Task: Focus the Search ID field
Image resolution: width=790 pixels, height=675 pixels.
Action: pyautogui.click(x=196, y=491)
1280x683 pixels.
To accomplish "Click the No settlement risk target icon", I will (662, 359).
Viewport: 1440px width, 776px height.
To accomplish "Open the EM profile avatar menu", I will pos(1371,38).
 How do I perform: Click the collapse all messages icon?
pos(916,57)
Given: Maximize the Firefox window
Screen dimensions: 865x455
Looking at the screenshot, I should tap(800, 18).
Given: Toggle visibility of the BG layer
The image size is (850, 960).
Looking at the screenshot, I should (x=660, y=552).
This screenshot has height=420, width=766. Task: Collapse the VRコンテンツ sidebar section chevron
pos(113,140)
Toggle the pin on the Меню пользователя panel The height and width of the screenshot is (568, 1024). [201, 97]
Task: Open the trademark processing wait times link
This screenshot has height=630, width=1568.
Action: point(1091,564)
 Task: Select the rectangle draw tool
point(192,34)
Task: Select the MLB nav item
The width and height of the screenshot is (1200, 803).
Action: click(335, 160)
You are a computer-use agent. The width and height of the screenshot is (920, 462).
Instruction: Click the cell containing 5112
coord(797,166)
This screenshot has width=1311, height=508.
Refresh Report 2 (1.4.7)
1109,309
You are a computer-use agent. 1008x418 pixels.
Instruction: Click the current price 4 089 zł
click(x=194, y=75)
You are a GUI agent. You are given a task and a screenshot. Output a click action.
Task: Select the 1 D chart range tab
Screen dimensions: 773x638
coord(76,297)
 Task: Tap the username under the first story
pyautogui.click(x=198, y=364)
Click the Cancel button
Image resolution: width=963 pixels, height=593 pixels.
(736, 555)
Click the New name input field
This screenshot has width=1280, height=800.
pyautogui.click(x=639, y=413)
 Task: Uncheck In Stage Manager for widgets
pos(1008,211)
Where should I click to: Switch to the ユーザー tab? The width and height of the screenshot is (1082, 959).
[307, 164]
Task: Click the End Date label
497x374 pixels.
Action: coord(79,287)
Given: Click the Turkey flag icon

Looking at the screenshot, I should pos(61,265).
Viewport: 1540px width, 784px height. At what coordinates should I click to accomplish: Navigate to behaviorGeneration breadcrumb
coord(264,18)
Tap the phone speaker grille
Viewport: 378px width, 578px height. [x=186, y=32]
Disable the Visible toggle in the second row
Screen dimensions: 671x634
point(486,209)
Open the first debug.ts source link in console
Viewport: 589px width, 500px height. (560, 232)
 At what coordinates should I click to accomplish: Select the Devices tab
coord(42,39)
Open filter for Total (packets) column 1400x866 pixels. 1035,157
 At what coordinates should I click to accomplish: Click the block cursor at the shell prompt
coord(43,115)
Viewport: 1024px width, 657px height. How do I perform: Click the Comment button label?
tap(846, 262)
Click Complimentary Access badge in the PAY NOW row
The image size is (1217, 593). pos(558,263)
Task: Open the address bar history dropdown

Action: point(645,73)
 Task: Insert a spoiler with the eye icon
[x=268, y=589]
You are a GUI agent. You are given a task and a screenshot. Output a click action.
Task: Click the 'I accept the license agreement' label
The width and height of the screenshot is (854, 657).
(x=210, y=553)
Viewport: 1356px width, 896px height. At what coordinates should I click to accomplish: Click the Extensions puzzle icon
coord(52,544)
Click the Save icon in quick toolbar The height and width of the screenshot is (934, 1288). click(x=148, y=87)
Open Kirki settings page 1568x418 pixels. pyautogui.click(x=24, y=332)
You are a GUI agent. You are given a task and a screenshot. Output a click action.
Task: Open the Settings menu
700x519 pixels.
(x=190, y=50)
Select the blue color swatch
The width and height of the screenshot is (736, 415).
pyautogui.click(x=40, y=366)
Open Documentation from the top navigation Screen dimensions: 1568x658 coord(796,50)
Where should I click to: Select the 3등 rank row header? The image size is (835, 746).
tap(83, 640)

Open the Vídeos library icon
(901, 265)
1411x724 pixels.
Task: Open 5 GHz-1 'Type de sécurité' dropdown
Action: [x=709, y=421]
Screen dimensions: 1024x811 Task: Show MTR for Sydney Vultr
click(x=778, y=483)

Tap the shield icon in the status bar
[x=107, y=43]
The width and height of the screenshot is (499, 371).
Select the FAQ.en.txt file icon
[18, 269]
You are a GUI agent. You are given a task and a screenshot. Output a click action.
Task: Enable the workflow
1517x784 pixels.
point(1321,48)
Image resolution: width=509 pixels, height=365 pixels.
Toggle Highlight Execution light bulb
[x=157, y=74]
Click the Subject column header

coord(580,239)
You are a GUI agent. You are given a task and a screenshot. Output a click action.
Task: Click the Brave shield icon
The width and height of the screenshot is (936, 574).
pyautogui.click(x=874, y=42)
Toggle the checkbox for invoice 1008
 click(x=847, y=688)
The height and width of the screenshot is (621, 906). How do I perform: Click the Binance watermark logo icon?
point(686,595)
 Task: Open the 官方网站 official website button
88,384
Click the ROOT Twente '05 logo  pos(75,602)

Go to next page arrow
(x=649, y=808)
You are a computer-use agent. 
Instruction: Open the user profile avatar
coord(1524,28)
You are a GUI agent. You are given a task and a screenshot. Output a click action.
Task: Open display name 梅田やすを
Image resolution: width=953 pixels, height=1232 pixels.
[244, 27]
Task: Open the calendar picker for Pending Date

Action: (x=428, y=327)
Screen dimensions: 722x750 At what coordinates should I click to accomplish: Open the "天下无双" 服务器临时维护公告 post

....

#### [WORK REQUEST]
Nothing in the data may be left out. Copy all of it exactly.

#### [RESULT OF THE EXERCISE]
Task: Focus the Search ID field
Image resolution: width=790 pixels, height=675 pixels.
Action: pyautogui.click(x=196, y=491)
1280x683 pixels.
To accomplish "Click the No settlement risk target icon", I will (662, 359).
Viewport: 1440px width, 776px height.
To accomplish "Open the EM profile avatar menu", I will pos(1371,38).
 How do I perform: Click the collapse all messages icon?
pos(916,57)
Given: Maximize the Firefox window
Screen dimensions: 865x455
Looking at the screenshot, I should tap(800, 18).
Given: Toggle visibility of the BG layer
The image size is (850, 960).
Looking at the screenshot, I should (x=660, y=552).
This screenshot has height=420, width=766. Task: Collapse the VRコンテンツ sidebar section chevron
pos(113,140)
Toggle the pin on the Меню пользователя panel The height and width of the screenshot is (568, 1024). [201, 97]
Task: Open the trademark processing wait times link
This screenshot has height=630, width=1568.
Action: point(1091,564)
 Task: Select the rectangle draw tool
point(192,34)
Task: Select the MLB nav item
The width and height of the screenshot is (1200, 803).
Action: click(335, 160)
You are a computer-use agent. The width and height of the screenshot is (920, 462).
Instruction: Click the cell containing 5112
coord(797,166)
This screenshot has width=1311, height=508.
Refresh Report 2 (1.4.7)
1109,309
You are a computer-use agent. 1008x418 pixels.
Instruction: Click the current price 4 089 zł
click(x=194, y=75)
You are a GUI agent. You are given a task and a screenshot. Output a click action.
Task: Select the 1 D chart range tab
Screen dimensions: 773x638
coord(76,297)
 Task: Tap the username under the first story
pyautogui.click(x=198, y=364)
Click the Cancel button
Image resolution: width=963 pixels, height=593 pixels.
(736, 555)
Click the New name input field
This screenshot has width=1280, height=800.
pyautogui.click(x=639, y=413)
 Task: Uncheck In Stage Manager for widgets
pos(1008,211)
Where should I click to: Switch to the ユーザー tab? The width and height of the screenshot is (1082, 959).
[307, 164]
Task: Click the End Date label
497x374 pixels.
Action: coord(79,287)
Given: Click the Turkey flag icon

Looking at the screenshot, I should pos(61,265).
Viewport: 1540px width, 784px height. At what coordinates should I click to accomplish: Navigate to behaviorGeneration breadcrumb
coord(264,18)
Tap the phone speaker grille
Viewport: 378px width, 578px height. [x=186, y=32]
Disable the Visible toggle in the second row
Screen dimensions: 671x634
point(486,209)
Open the first debug.ts source link in console
Viewport: 589px width, 500px height. (560, 232)
 At what coordinates should I click to accomplish: Select the Devices tab
coord(42,39)
Open filter for Total (packets) column 1400x866 pixels. 1035,157
 At what coordinates should I click to accomplish: Click the block cursor at the shell prompt
coord(43,115)
Viewport: 1024px width, 657px height. How do I perform: Click the Comment button label?
tap(846, 262)
Click Complimentary Access badge in the PAY NOW row
The image size is (1217, 593). pos(558,263)
Task: Open the address bar history dropdown

Action: point(645,73)
 Task: Insert a spoiler with the eye icon
[x=268, y=589]
You are a GUI agent. You are given a task and a screenshot. Output a click action.
Task: Click the 'I accept the license agreement' label
The width and height of the screenshot is (854, 657).
(x=210, y=553)
Viewport: 1356px width, 896px height. At what coordinates should I click to accomplish: Click the Extensions puzzle icon
coord(52,544)
Click the Save icon in quick toolbar The height and width of the screenshot is (934, 1288). click(x=148, y=87)
Open Kirki settings page 1568x418 pixels. pyautogui.click(x=24, y=332)
You are a GUI agent. You are given a task and a screenshot. Output a click action.
Task: Open the Settings menu
700x519 pixels.
(x=190, y=50)
Select the blue color swatch
The width and height of the screenshot is (736, 415).
pyautogui.click(x=40, y=366)
Open Documentation from the top navigation Screen dimensions: 1568x658 coord(796,50)
Where should I click to: Select the 3등 rank row header? The image size is (835, 746).
tap(83, 640)

Open the Vídeos library icon
(901, 265)
1411x724 pixels.
Task: Open 5 GHz-1 'Type de sécurité' dropdown
Action: [x=709, y=421]
Screen dimensions: 1024x811 Task: Show MTR for Sydney Vultr
click(x=778, y=483)

Tap the shield icon in the status bar
[x=107, y=43]
The width and height of the screenshot is (499, 371).
Select the FAQ.en.txt file icon
[18, 269]
You are a GUI agent. You are given a task and a screenshot. Output a click action.
Task: Enable the workflow
1517x784 pixels.
point(1321,48)
Image resolution: width=509 pixels, height=365 pixels.
Toggle Highlight Execution light bulb
[x=157, y=74]
Click the Subject column header

coord(580,239)
You are a GUI agent. You are given a task and a screenshot. Output a click action.
Task: Click the Brave shield icon
The width and height of the screenshot is (936, 574).
pyautogui.click(x=874, y=42)
Toggle the checkbox for invoice 1008
 click(x=847, y=688)
The height and width of the screenshot is (621, 906). How do I perform: Click the Binance watermark logo icon?
point(686,595)
 Task: Open the 官方网站 official website button
88,384
Click the ROOT Twente '05 logo  pos(75,602)

Go to next page arrow
(x=649, y=808)
You are a computer-use agent. 
Instruction: Open the user profile avatar
coord(1524,28)
You are a GUI agent. You are given a task and a screenshot. Output a click action.
Task: Open display name 梅田やすを
Image resolution: width=953 pixels, height=1232 pixels.
[244, 27]
Task: Open the calendar picker for Pending Date

Action: (x=428, y=327)
Screen dimensions: 722x750 At what coordinates should I click to accomplish: Open the "天下无双" 服务器临时维护公告 post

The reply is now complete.